Gather every line in the rows below that contains the string "Find". Case counts.

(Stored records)
=== Section Start ===

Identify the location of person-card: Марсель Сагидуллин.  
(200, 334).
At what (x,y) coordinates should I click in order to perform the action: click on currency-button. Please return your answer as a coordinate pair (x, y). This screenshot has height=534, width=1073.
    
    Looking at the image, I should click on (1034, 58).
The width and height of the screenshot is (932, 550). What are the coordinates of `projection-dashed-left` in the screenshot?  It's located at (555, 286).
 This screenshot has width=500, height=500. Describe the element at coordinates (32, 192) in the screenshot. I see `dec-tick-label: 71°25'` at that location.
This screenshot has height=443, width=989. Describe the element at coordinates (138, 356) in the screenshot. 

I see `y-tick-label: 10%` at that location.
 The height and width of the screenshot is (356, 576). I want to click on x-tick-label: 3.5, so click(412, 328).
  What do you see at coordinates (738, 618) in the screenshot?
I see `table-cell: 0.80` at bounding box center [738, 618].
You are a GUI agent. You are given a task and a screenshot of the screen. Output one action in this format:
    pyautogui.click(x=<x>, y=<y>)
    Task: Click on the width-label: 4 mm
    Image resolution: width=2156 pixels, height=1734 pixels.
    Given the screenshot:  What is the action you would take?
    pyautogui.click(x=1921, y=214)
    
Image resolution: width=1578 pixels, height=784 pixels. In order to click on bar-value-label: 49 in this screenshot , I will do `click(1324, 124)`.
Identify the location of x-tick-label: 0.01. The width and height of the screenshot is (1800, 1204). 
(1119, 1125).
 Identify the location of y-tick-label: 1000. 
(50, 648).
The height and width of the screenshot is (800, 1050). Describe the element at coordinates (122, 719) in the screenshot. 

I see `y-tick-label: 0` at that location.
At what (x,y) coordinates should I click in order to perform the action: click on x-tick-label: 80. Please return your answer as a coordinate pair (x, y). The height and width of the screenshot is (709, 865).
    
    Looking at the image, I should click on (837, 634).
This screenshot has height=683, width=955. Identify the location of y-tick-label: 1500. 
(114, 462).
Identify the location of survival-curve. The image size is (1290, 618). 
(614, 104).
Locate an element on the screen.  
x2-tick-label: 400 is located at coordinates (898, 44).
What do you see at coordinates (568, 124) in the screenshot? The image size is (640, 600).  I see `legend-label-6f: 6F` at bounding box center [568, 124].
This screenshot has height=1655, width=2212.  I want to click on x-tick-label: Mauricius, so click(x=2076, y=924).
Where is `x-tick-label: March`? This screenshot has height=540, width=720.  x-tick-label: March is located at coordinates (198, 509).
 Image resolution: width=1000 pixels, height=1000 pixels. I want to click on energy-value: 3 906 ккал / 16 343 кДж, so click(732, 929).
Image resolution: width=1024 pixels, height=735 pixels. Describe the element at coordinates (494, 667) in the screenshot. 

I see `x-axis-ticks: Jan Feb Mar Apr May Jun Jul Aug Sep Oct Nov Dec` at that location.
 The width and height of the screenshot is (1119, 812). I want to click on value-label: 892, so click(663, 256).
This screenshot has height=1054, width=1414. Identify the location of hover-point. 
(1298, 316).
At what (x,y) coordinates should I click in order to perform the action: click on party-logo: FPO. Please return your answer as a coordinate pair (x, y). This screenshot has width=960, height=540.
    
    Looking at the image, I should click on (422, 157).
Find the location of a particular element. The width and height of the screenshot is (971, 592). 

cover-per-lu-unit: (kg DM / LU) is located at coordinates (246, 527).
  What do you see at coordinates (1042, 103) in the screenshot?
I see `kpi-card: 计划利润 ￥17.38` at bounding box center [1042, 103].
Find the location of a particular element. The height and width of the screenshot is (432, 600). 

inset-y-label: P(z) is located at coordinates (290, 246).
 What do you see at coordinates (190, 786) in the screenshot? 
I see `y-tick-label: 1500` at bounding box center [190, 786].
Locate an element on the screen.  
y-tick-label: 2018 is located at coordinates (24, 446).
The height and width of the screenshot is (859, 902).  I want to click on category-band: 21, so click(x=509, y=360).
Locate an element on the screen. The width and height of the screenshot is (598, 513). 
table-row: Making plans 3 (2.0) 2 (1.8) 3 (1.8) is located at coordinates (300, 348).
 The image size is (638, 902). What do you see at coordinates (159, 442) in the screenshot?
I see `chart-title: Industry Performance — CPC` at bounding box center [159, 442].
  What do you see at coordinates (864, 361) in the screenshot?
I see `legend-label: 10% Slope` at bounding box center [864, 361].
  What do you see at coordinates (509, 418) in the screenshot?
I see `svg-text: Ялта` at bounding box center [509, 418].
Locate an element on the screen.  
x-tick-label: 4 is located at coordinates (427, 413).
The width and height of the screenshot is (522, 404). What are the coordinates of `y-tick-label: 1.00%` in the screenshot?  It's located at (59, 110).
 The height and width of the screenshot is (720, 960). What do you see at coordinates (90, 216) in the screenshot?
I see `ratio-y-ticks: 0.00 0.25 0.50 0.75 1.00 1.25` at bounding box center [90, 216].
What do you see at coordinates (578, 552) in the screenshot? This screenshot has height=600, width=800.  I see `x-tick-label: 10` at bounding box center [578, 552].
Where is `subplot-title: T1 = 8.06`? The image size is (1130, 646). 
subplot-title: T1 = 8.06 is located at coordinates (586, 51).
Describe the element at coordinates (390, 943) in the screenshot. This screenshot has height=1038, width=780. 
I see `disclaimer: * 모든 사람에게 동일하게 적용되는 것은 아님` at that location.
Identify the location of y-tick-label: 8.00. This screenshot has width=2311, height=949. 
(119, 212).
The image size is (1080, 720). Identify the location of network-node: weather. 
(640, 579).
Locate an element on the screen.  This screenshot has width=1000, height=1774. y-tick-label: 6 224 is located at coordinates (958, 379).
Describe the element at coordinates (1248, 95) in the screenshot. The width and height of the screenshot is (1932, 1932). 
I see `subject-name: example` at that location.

=== Section End ===

### [Worked solution]
Find the location of a particular element. The width and height of the screenshot is (971, 592). 
Find the location of a particular element. The height and width of the screenshot is (432, 600). 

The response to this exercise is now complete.